Entries on finding words and elements:
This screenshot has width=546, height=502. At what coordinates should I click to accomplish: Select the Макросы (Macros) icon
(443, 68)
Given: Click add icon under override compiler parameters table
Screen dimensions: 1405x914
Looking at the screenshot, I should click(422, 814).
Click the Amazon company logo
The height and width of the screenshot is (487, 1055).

▸ **Problem statement**
Locate each line above that contains the string "screenshot", and copy every such line in full.

▸ **Task solution**
This screenshot has width=546, height=502. At what coordinates should I click to accomplish: Select the Макросы (Macros) icon
Looking at the screenshot, I should click(422, 814).
The height and width of the screenshot is (487, 1055).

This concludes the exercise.